[Start of Attachment]

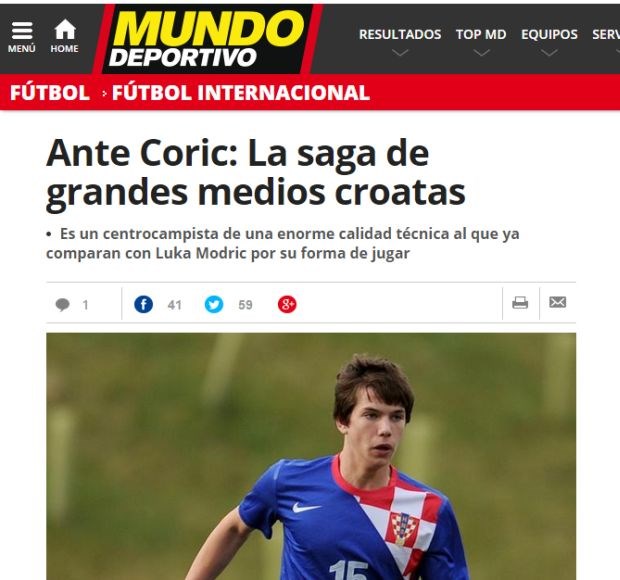The image size is (620, 580).
Task: Open the Ante Coric player photo
Action: (311, 456)

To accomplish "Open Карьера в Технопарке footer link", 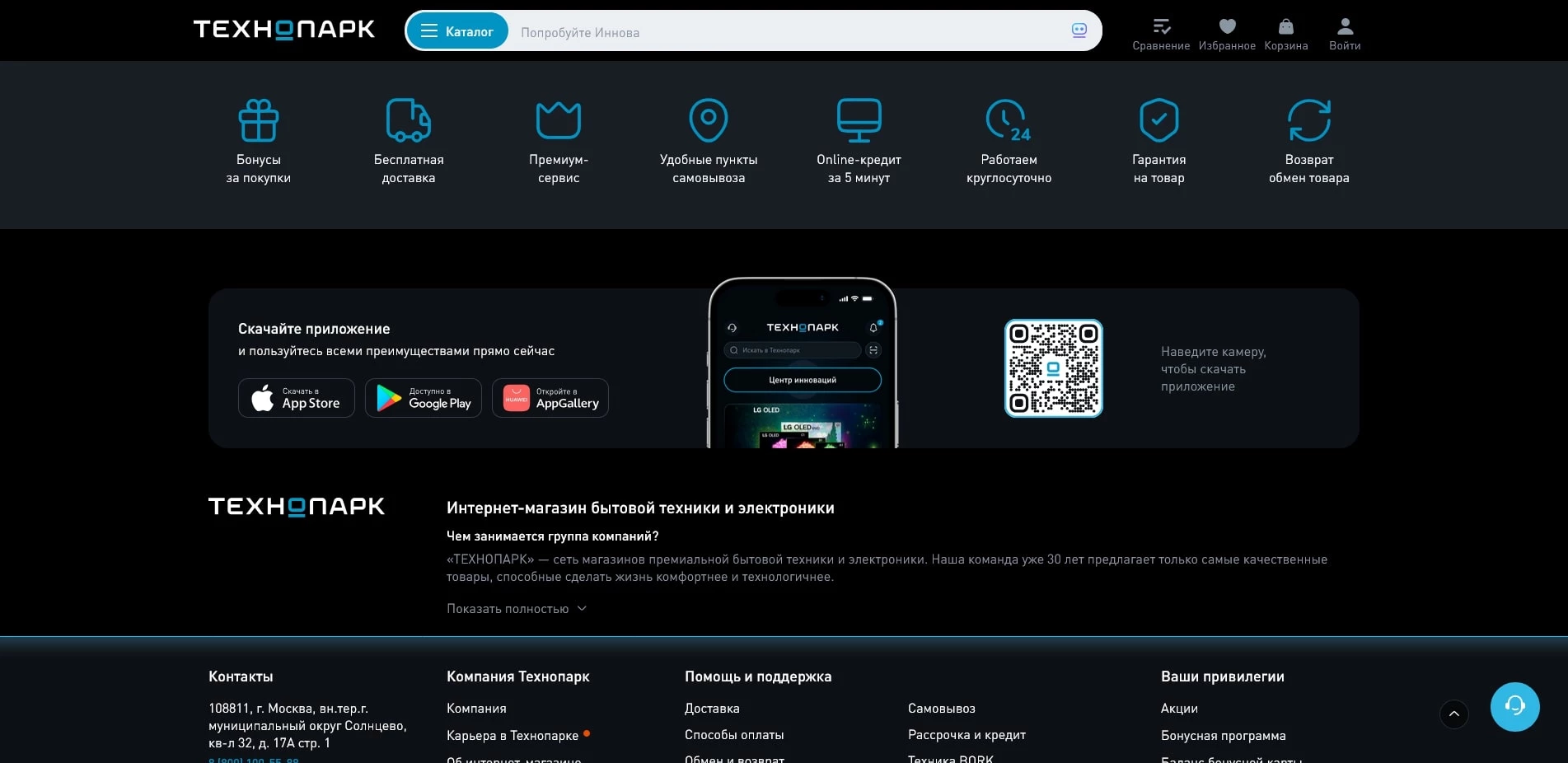I will [x=513, y=735].
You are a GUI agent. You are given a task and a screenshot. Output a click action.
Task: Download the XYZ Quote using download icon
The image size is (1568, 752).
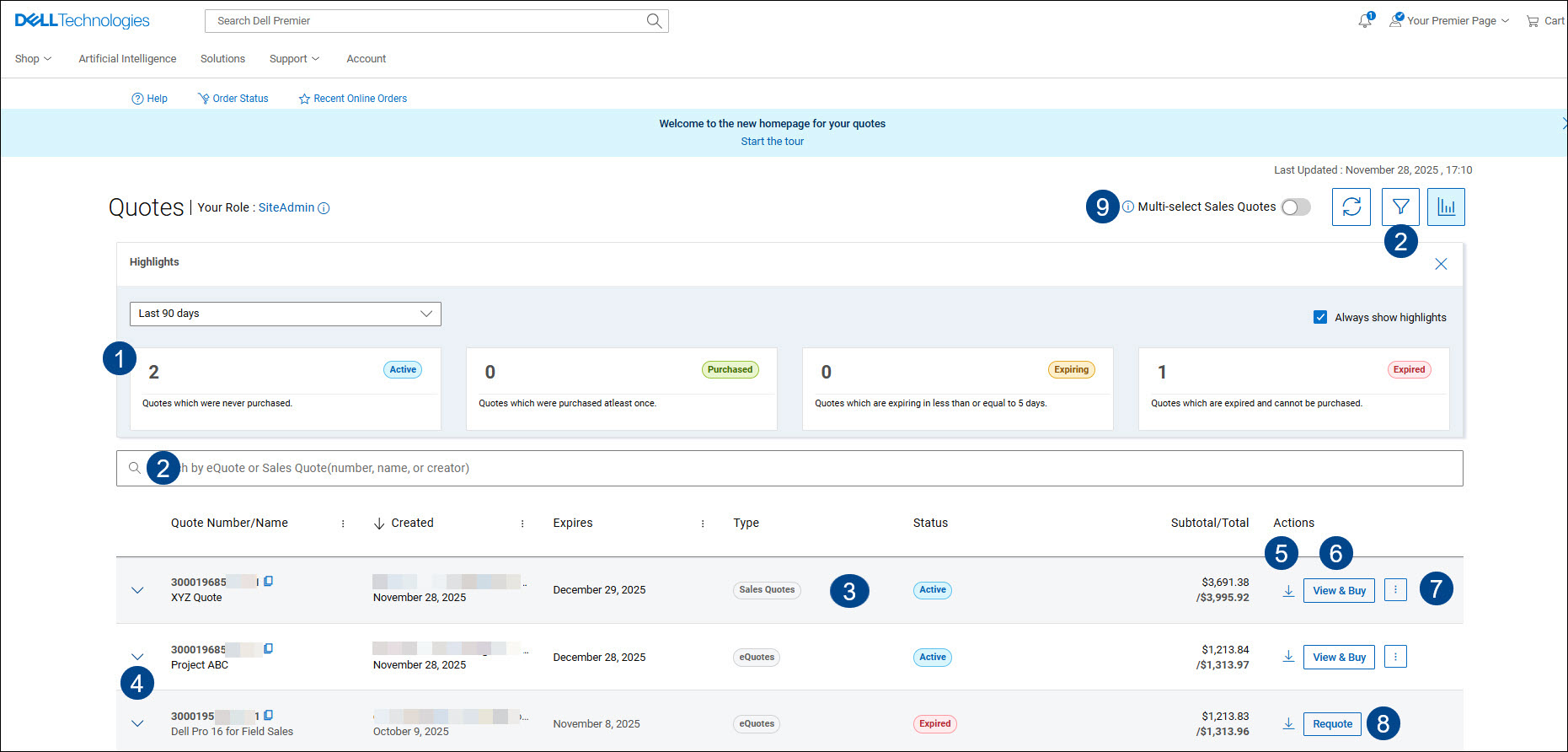click(1288, 591)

[End of Attachment]

### Try it
The lines to repeat run from the line containing "You are a GUI" through the last line of the material above; give them exactly, without the pictures.

### Result for this exercise
You are a GUI agent. You are given a task and a screenshot. Output a click action.
Task: Download the XYZ Quote using download icon
The image size is (1568, 752).
click(1288, 591)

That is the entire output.